The Washington Post reports on Moscow rumors: Russian Bombers Could Be Deployed to Cuba

MOSCOW, July 21 — Russian bombers capable of carrying nuclear weapons could be deployed to Cuba in response to U.S. plans to install a missile defense system in Eastern Europe, a Russian newspaper reported Monday, citing an unnamed senior Russian air force official.

“While they are deploying the missile shield in Poland and the Czech Republic, our strategic bombers will already be landing in Cuba,” Izvestia quoted the source as saying.

It was unclear if the source was suggesting that Russia would reopen a base in Cuba or merely use an airfield there for stopovers by the bombers, Tu-160s and Tu-95s, which are already capable of reaching the United States from bases in Russia.

The picture is of a Russian Tu-160 deploying a Kh-55 cruise missile. The missile is capable of carrying a 200 kiloton nuclear warhead, and the aircraft carries an even dozen of them.

NATO calls the aircraft the Blackjack, but Russians call it the Белый Лебедь, the White Swan.  The Russians call the Kh-55, the Гранат, the Pomegranate.  Why would the US get worried about White Swans carrying Pomegranates less than 100 miles from Florida?  Who could object to the Gulf of Mexico becoming Swan Lake?

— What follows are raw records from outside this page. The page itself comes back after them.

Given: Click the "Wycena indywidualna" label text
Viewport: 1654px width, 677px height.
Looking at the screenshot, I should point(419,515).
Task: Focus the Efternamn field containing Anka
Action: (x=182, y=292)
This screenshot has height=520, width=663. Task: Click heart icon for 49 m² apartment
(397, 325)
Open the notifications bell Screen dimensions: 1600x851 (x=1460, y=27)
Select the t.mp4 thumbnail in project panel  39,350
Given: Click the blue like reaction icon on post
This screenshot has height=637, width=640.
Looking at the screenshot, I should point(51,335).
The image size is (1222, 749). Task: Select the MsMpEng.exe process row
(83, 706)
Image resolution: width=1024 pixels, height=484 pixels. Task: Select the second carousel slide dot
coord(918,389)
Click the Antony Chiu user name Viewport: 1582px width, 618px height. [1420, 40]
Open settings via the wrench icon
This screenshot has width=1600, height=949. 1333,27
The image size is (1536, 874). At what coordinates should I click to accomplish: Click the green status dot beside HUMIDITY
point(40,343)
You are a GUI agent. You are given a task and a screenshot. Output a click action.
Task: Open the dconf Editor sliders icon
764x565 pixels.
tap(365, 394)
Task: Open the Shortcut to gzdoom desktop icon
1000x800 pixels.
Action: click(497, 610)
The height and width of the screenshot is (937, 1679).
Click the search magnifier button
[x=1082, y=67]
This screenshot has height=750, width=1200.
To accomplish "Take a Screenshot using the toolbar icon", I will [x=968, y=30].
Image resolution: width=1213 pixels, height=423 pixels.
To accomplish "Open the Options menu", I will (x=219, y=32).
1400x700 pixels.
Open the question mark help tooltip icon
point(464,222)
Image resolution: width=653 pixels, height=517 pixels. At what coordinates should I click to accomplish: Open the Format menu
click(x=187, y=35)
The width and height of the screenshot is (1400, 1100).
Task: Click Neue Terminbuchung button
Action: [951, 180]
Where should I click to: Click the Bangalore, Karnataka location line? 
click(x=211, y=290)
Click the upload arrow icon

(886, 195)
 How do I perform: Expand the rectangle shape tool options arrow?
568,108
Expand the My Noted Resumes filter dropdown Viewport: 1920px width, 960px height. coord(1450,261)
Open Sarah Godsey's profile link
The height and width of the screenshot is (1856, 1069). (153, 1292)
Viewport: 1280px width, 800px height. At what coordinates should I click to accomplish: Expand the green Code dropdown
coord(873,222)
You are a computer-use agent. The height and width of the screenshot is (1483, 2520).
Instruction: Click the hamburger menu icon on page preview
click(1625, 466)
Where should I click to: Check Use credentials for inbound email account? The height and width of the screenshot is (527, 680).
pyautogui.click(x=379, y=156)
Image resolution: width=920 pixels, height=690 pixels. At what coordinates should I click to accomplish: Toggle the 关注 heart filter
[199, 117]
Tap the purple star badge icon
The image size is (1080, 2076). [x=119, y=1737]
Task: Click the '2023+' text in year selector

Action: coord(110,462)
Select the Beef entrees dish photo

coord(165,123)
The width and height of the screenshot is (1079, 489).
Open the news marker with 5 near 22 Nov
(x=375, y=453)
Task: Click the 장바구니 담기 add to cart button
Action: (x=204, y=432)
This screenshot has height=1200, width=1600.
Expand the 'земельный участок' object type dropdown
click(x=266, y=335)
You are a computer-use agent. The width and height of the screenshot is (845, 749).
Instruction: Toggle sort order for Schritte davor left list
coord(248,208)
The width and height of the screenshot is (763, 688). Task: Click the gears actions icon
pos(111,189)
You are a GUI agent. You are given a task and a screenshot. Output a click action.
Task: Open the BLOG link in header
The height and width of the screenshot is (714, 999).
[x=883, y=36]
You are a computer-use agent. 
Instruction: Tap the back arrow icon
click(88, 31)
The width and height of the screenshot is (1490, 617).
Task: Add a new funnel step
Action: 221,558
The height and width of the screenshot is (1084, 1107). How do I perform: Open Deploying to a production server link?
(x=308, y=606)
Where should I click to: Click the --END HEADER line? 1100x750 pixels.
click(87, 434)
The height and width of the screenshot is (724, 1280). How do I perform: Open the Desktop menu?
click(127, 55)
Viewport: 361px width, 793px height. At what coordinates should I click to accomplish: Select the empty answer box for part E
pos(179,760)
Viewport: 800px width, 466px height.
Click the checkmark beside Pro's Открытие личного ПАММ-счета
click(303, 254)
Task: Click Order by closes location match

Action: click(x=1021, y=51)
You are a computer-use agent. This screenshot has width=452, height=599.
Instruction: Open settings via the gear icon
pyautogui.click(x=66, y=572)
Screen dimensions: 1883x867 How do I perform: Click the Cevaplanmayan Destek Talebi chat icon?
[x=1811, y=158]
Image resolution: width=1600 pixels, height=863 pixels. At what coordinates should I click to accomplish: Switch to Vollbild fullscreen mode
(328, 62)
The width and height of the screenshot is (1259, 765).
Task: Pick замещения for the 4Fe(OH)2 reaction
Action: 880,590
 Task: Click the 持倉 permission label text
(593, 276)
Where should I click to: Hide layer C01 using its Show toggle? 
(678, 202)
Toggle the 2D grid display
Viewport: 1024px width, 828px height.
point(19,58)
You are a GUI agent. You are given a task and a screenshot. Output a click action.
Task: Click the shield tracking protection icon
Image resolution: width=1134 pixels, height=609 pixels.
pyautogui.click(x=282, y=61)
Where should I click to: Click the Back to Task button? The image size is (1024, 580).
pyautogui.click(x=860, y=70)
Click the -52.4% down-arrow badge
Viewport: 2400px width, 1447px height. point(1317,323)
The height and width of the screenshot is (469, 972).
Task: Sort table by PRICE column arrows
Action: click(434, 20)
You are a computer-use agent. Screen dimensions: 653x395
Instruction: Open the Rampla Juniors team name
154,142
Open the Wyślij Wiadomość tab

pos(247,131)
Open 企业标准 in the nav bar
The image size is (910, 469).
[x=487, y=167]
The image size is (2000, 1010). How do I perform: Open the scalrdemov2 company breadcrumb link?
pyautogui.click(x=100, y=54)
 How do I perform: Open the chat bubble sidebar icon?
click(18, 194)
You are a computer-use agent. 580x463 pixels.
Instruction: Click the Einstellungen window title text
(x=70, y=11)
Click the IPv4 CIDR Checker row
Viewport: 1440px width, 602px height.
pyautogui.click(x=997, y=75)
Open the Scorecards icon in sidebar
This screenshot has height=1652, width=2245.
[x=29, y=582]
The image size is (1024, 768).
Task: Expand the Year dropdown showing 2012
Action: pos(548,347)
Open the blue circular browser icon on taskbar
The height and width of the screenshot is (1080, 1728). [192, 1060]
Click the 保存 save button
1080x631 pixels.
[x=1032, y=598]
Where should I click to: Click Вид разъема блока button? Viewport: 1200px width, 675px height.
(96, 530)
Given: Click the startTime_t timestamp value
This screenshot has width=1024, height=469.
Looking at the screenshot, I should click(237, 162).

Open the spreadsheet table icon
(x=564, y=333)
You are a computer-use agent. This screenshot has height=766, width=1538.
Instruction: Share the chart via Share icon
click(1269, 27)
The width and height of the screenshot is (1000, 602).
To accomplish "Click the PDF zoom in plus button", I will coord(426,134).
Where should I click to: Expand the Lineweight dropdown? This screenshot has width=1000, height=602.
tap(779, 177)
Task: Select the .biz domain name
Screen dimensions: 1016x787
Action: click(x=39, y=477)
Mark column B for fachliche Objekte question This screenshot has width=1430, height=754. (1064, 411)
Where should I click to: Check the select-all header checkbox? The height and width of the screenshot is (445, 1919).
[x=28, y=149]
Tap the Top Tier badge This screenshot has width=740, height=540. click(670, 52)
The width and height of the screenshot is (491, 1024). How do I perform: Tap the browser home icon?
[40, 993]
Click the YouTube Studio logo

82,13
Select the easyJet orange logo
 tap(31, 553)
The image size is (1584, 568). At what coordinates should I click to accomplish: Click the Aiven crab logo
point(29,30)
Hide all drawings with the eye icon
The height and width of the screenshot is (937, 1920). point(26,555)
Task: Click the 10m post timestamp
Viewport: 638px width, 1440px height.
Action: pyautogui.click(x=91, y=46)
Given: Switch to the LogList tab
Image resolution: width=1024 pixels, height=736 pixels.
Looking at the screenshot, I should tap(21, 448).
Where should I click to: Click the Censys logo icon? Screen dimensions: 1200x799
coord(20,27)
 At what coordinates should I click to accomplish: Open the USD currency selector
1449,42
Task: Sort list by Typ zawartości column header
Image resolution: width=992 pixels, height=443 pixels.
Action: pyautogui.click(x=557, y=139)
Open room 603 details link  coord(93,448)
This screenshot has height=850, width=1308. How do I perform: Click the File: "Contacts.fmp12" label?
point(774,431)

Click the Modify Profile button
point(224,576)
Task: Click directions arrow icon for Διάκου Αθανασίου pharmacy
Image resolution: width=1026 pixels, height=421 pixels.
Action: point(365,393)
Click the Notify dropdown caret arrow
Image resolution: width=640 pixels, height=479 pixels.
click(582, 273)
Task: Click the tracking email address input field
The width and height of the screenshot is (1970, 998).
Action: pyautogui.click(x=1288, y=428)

1 Kryten42 { 07.24.08 at 4:23 am }

So… Are you considering moving somewhere, oh… east maybe? 🙂

And I am sooooooooo… *NOT* surprised. 🙂 Read my blogs over the past 4+ years… LadyMin knows. LOL

It’s a big chess game, and the USA are truly amateurs. I doubt that even JFK could do anything today.

2 Bryan { 07.24.08 at 1:07 pm }

East would be towards the problem. The most I can see happening is rotating a squadron of F-22s to South Florida, to act like we care.

This could just be some old-timers remembering the cigars and cane sugar. With the Shrubbery keeping the price of oil high by threatening everyone in sight Russia can afford it, but it could be Air Force staff sending up a trial balloon to make themselves relevant. Lately, Vlad has threatened more people with Gazprom than the VVS.

If I see what look like B-1Bs painted white overhead, I’ll start worrying.

3 Michael { 07.24.08 at 2:37 pm }

This is theater, of course, though with the potential to be very much more. With Fidel dying and Raul nominally in charge, the Cuban government is expecting to be challenged, and the Russians are keeping them in the game.

This could be an opportunity for diplomacy, in fact. But not during the current US administration.

4 Badtux { 07.24.08 at 3:06 pm }

The problem with the Tu-160 is range. Soviet jet technology never did match U.S. jet technology as far as fuel consumption was concerned, the Soviets achieved sufficient power from their jet engines via brute force, not by making the engines more efficient. Russia has few air-refueling assets and their pilots do not regularly practice air refueling, meaning Russian Bears only fly to Iceland and back and the Blackjacks only fly around the coast of Norway and back around Finland. They do have the range to make it to Cuba however if there was a place for them to land in Cuba and refuel. I seriously doubt, however, that Russia is going to spend the money to station Tu-160’s in Cuba — these are large, maintenance-heavy birds and would swiftly turn into giant doorstops if deployed away from their normal maintenance workshops, and unlike the U.S., Russia doesn’t have the money or the excess of trained personnel needed to duplicate maintenance facilities halfway around the world. Tu-160’s are as rare in the Russian inventory as B-2 bombers are in the U.S. inventory, and for much the same reason — they were created as a response to conditions that no longer apply, and are anachronisms with little purpose today.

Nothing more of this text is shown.